== DATA RECORDS ==

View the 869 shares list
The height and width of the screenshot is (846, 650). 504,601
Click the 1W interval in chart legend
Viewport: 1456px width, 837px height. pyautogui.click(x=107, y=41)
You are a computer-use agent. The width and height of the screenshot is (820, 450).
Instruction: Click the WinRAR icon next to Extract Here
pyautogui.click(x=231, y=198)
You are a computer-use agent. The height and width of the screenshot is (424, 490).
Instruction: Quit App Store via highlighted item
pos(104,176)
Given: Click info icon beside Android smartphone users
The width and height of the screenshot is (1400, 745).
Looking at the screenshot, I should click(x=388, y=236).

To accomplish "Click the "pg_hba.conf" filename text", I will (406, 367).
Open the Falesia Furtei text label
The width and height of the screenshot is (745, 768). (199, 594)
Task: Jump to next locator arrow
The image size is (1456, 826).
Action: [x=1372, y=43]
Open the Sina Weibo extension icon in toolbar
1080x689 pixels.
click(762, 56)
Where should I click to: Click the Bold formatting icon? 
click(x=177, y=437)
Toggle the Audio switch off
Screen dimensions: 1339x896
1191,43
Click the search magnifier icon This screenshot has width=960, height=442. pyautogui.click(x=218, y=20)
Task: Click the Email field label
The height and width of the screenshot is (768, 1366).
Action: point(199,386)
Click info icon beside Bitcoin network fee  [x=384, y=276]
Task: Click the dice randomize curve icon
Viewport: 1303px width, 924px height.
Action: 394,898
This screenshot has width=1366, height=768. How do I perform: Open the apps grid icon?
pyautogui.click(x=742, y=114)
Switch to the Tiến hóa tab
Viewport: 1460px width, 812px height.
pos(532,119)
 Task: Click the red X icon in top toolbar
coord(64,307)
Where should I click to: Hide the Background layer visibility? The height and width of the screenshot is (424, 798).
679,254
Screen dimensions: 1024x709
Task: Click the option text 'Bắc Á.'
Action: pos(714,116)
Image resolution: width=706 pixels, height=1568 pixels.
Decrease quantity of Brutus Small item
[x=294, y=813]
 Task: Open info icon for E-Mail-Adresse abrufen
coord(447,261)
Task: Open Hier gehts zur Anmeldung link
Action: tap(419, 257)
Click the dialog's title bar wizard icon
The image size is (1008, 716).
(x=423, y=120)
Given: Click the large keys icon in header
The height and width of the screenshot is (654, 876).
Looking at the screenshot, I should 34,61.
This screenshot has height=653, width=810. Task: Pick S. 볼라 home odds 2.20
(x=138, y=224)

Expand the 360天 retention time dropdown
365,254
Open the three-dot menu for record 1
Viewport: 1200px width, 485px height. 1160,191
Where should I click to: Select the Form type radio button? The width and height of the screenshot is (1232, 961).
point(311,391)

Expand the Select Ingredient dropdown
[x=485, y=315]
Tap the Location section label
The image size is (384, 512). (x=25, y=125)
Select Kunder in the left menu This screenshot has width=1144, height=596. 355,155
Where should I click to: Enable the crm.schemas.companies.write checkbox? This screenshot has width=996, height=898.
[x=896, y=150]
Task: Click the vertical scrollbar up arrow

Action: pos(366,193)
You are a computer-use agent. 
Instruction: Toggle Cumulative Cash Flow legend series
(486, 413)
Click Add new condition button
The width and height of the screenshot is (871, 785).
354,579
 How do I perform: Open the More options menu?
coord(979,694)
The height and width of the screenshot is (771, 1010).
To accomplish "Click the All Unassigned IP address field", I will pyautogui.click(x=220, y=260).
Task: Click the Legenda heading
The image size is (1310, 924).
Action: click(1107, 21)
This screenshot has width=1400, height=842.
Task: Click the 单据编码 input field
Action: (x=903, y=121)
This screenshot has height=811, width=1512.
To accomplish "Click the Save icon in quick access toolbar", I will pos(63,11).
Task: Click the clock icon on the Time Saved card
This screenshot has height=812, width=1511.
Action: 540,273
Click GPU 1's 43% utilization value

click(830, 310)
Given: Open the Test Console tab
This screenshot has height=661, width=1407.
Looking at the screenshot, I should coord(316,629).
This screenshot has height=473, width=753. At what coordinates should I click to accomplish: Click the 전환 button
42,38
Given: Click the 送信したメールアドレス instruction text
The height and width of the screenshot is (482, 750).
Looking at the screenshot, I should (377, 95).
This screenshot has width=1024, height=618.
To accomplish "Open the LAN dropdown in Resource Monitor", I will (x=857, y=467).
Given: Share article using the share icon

===

• [SET TASK]: Reproduce every one of the rows above verbatim, line for line.

• [FINISHED EXERCISE]:
View the 869 shares list
The height and width of the screenshot is (846, 650). 504,601
Click the 1W interval in chart legend
Viewport: 1456px width, 837px height. pyautogui.click(x=107, y=41)
You are a computer-use agent. The width and height of the screenshot is (820, 450).
Instruction: Click the WinRAR icon next to Extract Here
pyautogui.click(x=231, y=198)
You are a computer-use agent. The height and width of the screenshot is (424, 490).
Instruction: Quit App Store via highlighted item
pos(104,176)
Given: Click info icon beside Android smartphone users
The width and height of the screenshot is (1400, 745).
Looking at the screenshot, I should click(x=388, y=236).

To accomplish "Click the "pg_hba.conf" filename text", I will (406, 367).
Open the Falesia Furtei text label
The width and height of the screenshot is (745, 768). (199, 594)
Task: Jump to next locator arrow
The image size is (1456, 826).
Action: [x=1372, y=43]
Open the Sina Weibo extension icon in toolbar
1080x689 pixels.
click(762, 56)
Where should I click to: Click the Bold formatting icon? 
click(x=177, y=437)
Toggle the Audio switch off
Screen dimensions: 1339x896
1191,43
Click the search magnifier icon This screenshot has width=960, height=442. pyautogui.click(x=218, y=20)
Task: Click the Email field label
The height and width of the screenshot is (768, 1366).
Action: point(199,386)
Click info icon beside Bitcoin network fee  [x=384, y=276]
Task: Click the dice randomize curve icon
Viewport: 1303px width, 924px height.
Action: 394,898
This screenshot has width=1366, height=768. How do I perform: Open the apps grid icon?
pyautogui.click(x=742, y=114)
Switch to the Tiến hóa tab
Viewport: 1460px width, 812px height.
pos(532,119)
 Task: Click the red X icon in top toolbar
coord(64,307)
Where should I click to: Hide the Background layer visibility? The height and width of the screenshot is (424, 798).
679,254
Screen dimensions: 1024x709
Task: Click the option text 'Bắc Á.'
Action: pos(714,116)
Image resolution: width=706 pixels, height=1568 pixels.
Decrease quantity of Brutus Small item
[x=294, y=813]
 Task: Open info icon for E-Mail-Adresse abrufen
coord(447,261)
Task: Open Hier gehts zur Anmeldung link
Action: tap(419, 257)
Click the dialog's title bar wizard icon
The image size is (1008, 716).
(x=423, y=120)
Given: Click the large keys icon in header
The height and width of the screenshot is (654, 876).
Looking at the screenshot, I should 34,61.
This screenshot has height=653, width=810. Task: Pick S. 볼라 home odds 2.20
(x=138, y=224)

Expand the 360天 retention time dropdown
365,254
Open the three-dot menu for record 1
Viewport: 1200px width, 485px height. 1160,191
Where should I click to: Select the Form type radio button? The width and height of the screenshot is (1232, 961).
point(311,391)

Expand the Select Ingredient dropdown
[x=485, y=315]
Tap the Location section label
The image size is (384, 512). (x=25, y=125)
Select Kunder in the left menu This screenshot has width=1144, height=596. 355,155
Where should I click to: Enable the crm.schemas.companies.write checkbox? This screenshot has width=996, height=898.
[x=896, y=150]
Task: Click the vertical scrollbar up arrow

Action: pos(366,193)
You are a computer-use agent. 
Instruction: Toggle Cumulative Cash Flow legend series
(486, 413)
Click Add new condition button
The width and height of the screenshot is (871, 785).
354,579
 How do I perform: Open the More options menu?
coord(979,694)
The height and width of the screenshot is (771, 1010).
To accomplish "Click the All Unassigned IP address field", I will pyautogui.click(x=220, y=260).
Task: Click the Legenda heading
The image size is (1310, 924).
Action: click(1107, 21)
This screenshot has width=1400, height=842.
Task: Click the 单据编码 input field
Action: (x=903, y=121)
This screenshot has height=811, width=1512.
To accomplish "Click the Save icon in quick access toolbar", I will pos(63,11).
Task: Click the clock icon on the Time Saved card
This screenshot has height=812, width=1511.
Action: 540,273
Click GPU 1's 43% utilization value

click(830, 310)
Given: Open the Test Console tab
This screenshot has height=661, width=1407.
Looking at the screenshot, I should coord(316,629).
This screenshot has height=473, width=753. At what coordinates should I click to accomplish: Click the 전환 button
42,38
Given: Click the 送信したメールアドレス instruction text
The height and width of the screenshot is (482, 750).
Looking at the screenshot, I should (377, 95).
This screenshot has width=1024, height=618.
To accomplish "Open the LAN dropdown in Resource Monitor", I will (x=857, y=467).
Given: Share article using the share icon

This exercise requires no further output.